襄阳城防坚固,城高池深,护城河宽达三丈,水深丈余,城墙上的连弩与滚石擂木堆积如山;城内粮草充足,粮库足以支撑守军三年之用,还有专门的水井,水源无忧。加之地处腹地,远离战火,盛勇早已没了当年的警惕。

他每日在府衙内饮酒作乐,与手下将领猜拳行令,身边总围着两名歌姬,丝竹之声不绝于耳;要么便是带着亲兵出城打猎,骑着高头大马,追逐着山林中的野兔、野猪,逍遥快活。

“将军,南部传来消息,薛义的军队在江陵集结,兵力约莫三万,似乎有异动。

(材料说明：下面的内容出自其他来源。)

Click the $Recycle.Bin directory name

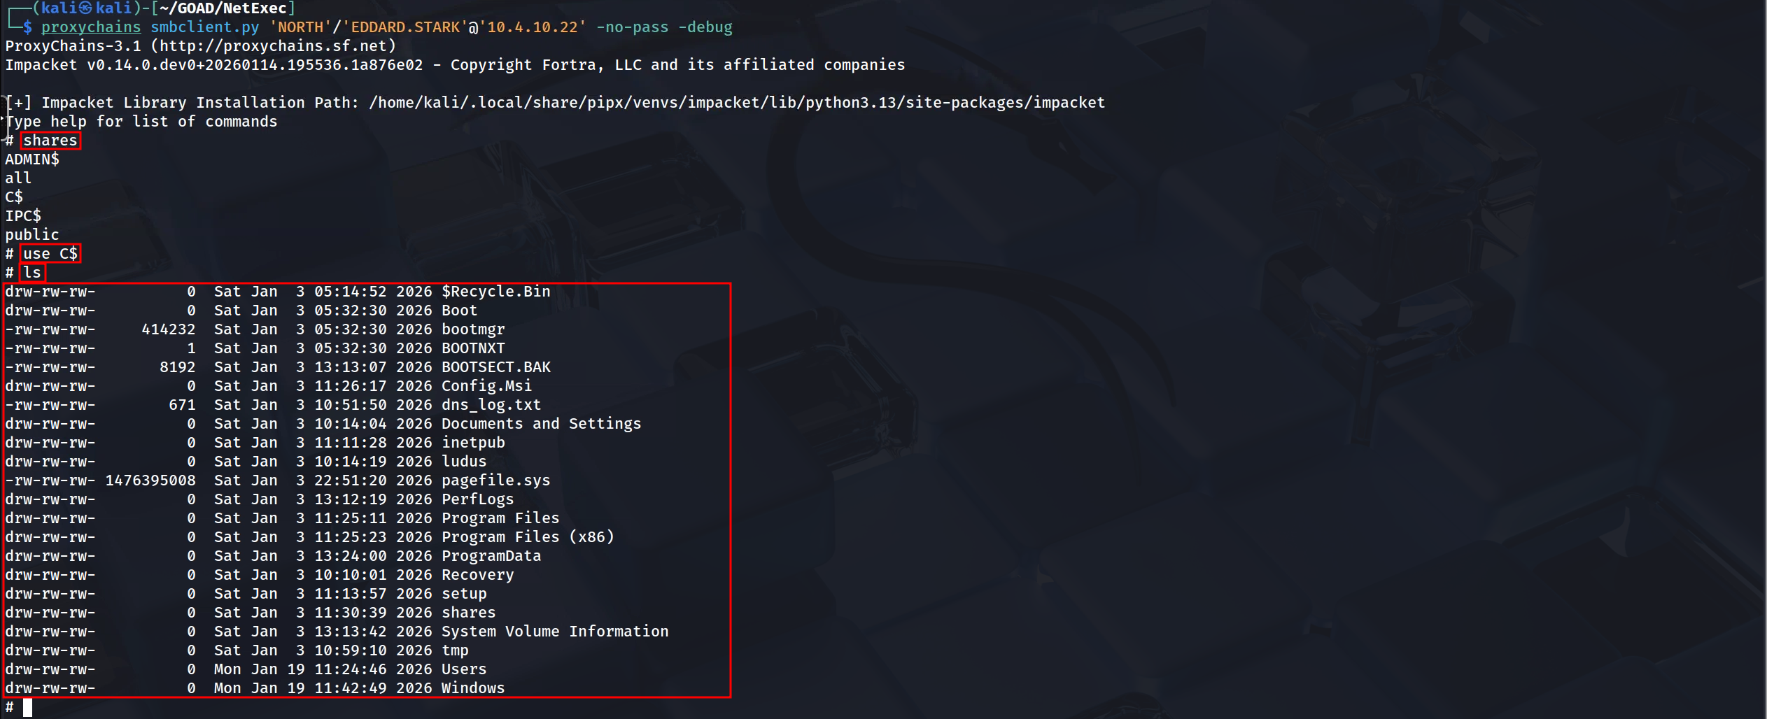[x=495, y=292]
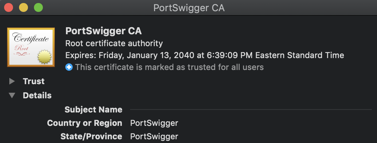
Task: Select the bold PortSwigger CA certificate name
Action: pos(104,31)
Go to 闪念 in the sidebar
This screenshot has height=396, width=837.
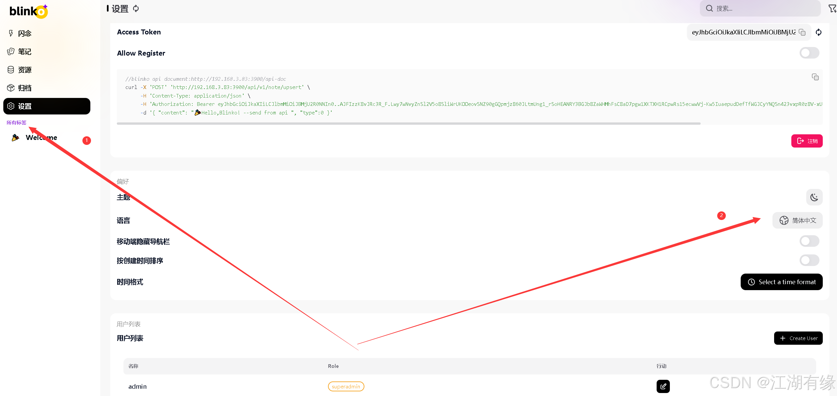click(x=24, y=33)
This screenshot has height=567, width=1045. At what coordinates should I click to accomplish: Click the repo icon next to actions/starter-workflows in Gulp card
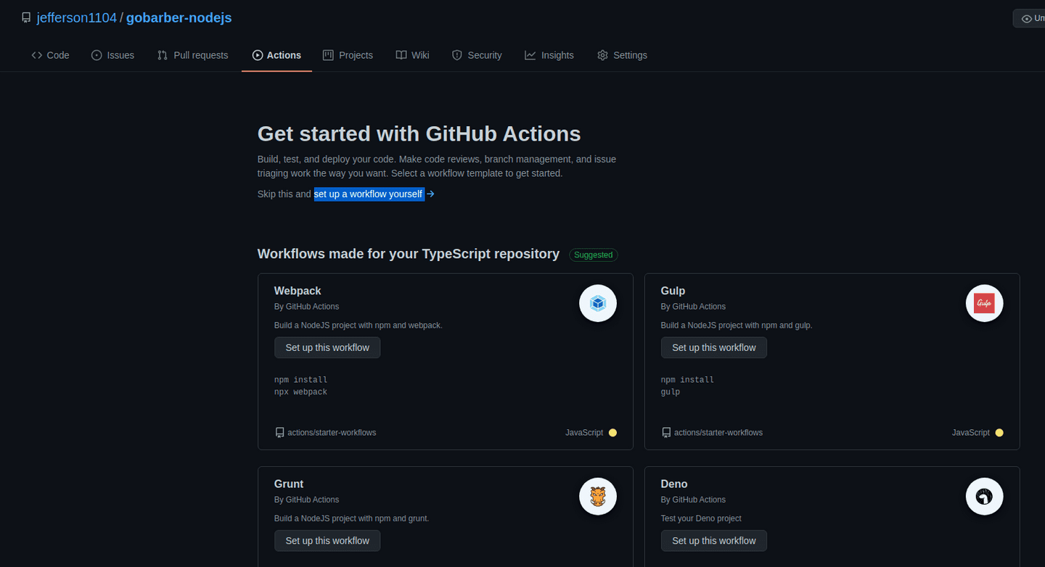tap(666, 433)
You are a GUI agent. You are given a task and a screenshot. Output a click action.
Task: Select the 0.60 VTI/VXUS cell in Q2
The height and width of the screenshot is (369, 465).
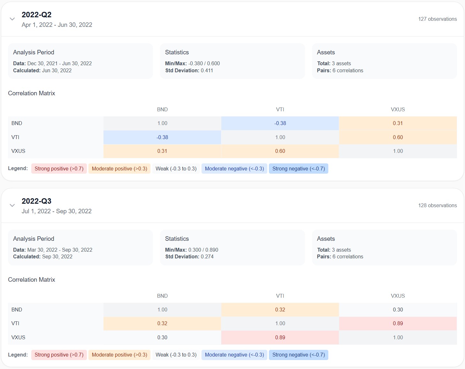point(398,137)

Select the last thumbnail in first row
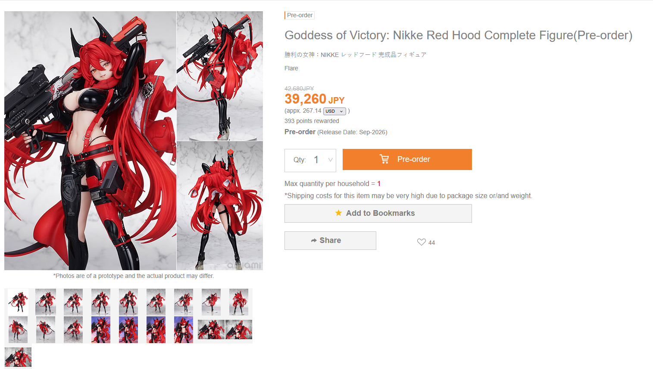[x=239, y=302]
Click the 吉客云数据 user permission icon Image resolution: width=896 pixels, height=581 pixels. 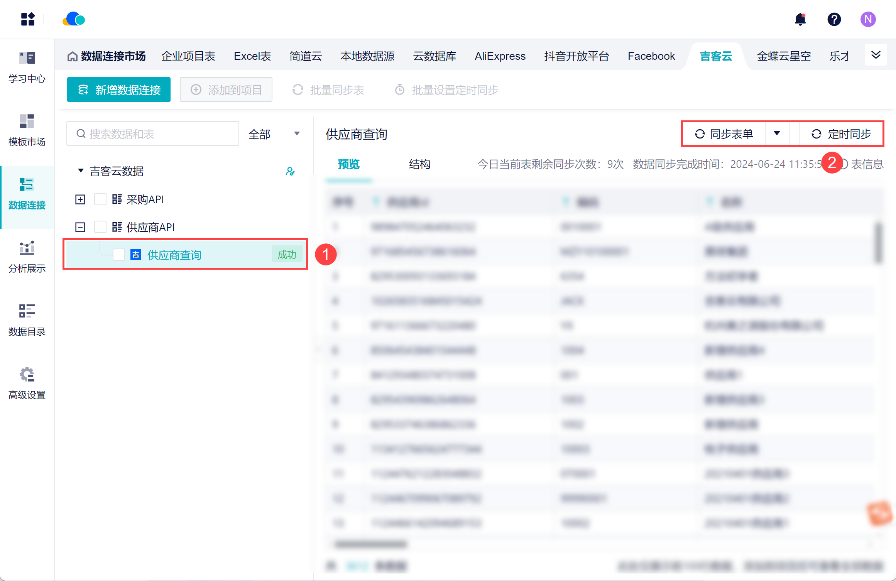[x=290, y=171]
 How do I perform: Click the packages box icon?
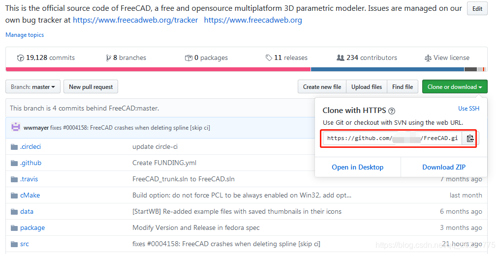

”参军赵廉忧心忡忡地走进府衙,此时盛勇正搂着一名歌姬,手中端着酒杯,醉意朦胧,脸上泛着红晕。“异动?能有什么异动?”盛勇摆了摆手,语气不屑,酒气喷在赵廉脸上,“薛义刚在河东被打得丢盔弃甲,损兵折将,连太原都守不住,他现在最怕的就是晋军追击,集结军队不过是为了自保。襄阳城防固若金汤,他若敢来,定让他有来无回。”

“可是将军,斥候说他们的军队调动频繁,每日操练到深夜,还有不少大车往来,不知装载的是什么,会不会是象军?”